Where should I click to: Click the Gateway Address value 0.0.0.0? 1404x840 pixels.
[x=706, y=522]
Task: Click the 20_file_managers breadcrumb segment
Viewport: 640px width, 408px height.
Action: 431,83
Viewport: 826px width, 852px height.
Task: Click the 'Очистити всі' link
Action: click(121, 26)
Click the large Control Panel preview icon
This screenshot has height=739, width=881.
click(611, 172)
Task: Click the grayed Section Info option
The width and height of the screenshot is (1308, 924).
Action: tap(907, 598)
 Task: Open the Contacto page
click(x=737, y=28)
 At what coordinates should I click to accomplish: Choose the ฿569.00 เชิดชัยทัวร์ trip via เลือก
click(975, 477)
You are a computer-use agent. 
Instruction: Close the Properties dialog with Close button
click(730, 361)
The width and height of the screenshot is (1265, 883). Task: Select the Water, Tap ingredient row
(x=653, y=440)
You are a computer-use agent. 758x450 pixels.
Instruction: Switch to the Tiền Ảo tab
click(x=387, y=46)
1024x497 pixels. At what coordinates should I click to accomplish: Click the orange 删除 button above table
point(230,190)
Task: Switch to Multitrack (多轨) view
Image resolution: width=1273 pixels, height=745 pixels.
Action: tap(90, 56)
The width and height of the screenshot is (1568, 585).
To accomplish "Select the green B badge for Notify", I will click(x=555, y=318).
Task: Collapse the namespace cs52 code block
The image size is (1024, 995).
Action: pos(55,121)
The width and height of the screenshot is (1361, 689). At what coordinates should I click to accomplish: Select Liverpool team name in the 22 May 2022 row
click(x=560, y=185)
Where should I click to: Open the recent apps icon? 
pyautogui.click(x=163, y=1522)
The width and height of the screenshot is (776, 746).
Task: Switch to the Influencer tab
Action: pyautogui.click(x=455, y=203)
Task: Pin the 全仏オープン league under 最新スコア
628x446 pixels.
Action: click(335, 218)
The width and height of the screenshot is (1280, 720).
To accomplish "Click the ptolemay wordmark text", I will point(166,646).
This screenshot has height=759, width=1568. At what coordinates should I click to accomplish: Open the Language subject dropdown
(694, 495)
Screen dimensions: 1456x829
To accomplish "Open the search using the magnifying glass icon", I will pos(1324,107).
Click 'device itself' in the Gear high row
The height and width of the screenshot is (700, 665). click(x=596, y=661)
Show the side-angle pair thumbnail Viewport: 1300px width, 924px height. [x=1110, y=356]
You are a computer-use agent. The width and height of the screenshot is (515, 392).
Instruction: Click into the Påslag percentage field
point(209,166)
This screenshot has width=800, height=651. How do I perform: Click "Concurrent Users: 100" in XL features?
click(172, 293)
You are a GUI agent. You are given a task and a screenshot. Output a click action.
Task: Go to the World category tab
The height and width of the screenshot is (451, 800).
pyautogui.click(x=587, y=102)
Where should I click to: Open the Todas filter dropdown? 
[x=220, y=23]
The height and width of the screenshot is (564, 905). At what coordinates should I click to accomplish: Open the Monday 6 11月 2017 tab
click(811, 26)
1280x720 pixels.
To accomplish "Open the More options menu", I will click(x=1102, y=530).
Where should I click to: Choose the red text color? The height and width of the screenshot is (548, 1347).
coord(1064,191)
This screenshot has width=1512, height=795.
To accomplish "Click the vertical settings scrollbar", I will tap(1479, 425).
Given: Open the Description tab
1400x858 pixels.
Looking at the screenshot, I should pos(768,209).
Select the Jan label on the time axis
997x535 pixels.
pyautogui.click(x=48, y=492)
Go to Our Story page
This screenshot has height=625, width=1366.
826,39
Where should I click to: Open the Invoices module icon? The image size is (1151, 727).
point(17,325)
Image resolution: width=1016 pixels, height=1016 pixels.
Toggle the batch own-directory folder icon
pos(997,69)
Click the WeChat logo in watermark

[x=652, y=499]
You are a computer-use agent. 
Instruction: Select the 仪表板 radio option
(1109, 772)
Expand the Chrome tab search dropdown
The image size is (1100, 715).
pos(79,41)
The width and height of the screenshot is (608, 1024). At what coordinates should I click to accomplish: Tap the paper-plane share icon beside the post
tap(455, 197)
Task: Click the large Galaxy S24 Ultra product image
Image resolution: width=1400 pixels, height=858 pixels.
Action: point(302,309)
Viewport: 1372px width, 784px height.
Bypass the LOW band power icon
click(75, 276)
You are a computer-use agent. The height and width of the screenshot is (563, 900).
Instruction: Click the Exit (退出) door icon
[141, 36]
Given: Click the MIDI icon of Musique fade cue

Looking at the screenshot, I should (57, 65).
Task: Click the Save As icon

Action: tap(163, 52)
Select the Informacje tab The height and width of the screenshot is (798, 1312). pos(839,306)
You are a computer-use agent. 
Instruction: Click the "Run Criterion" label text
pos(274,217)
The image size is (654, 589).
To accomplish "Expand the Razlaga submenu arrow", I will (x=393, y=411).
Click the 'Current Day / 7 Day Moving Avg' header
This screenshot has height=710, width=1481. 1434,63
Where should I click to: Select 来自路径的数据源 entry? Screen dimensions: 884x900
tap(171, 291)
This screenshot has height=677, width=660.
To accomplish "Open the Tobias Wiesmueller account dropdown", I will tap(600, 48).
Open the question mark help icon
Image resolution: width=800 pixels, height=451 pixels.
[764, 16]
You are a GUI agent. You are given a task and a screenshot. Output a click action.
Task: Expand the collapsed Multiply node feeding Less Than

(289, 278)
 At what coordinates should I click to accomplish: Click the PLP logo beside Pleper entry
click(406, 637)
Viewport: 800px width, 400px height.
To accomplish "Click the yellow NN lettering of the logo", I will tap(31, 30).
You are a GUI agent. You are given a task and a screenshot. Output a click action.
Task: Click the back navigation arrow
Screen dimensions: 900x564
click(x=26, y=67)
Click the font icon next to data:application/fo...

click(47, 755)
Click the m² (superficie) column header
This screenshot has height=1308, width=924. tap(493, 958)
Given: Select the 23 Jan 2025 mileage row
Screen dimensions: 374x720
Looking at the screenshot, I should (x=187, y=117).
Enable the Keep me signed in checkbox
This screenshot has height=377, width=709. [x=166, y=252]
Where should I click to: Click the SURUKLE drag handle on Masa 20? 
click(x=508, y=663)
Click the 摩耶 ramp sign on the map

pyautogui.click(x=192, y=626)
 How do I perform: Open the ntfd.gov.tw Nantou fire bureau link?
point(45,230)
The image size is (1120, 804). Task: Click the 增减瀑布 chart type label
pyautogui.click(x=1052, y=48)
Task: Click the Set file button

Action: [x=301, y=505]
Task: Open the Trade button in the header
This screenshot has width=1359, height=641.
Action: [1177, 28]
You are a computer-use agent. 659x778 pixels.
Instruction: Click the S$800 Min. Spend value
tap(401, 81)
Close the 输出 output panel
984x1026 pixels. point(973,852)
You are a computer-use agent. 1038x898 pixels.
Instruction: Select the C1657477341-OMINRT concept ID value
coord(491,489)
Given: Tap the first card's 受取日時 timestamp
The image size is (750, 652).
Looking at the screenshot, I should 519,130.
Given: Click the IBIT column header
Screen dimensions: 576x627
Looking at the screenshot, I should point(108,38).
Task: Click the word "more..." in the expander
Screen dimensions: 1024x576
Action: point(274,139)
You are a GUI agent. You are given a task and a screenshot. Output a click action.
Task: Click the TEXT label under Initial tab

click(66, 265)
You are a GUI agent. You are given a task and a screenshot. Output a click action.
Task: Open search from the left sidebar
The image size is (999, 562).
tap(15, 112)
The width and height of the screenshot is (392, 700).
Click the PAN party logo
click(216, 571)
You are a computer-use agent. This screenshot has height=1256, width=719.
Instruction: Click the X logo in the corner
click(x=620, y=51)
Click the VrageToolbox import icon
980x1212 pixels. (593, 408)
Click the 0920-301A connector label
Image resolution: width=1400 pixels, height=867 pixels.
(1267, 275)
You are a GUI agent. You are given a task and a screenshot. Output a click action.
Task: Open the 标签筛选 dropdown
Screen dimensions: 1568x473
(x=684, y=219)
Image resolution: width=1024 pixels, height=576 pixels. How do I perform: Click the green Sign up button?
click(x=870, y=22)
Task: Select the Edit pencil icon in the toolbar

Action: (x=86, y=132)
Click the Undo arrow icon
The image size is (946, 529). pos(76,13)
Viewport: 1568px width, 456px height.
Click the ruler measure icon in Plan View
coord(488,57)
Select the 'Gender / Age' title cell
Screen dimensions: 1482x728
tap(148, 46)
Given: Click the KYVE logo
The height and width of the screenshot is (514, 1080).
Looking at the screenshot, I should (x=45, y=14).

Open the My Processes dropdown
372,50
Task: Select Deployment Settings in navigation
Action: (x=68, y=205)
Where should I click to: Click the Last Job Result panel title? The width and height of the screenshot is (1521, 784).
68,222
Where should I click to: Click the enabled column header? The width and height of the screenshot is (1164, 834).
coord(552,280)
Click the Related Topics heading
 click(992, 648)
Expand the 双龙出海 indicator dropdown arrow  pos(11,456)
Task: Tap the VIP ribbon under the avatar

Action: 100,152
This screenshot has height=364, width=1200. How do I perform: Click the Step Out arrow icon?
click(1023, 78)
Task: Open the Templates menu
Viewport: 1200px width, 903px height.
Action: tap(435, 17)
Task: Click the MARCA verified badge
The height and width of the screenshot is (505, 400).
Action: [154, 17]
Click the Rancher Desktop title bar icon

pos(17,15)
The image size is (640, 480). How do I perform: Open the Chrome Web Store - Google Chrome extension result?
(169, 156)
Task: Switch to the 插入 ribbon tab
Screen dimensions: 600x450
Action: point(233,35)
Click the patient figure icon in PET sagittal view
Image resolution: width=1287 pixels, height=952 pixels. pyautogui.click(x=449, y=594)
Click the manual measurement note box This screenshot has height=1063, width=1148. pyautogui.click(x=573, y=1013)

____

WORK INSTRUCTION: Sift the material for lines that include the word "badge", and copy each one.

ANSWER:
To accomplish "Select the green B badge for Notify", I will click(x=555, y=318).
Task: Click the MARCA verified badge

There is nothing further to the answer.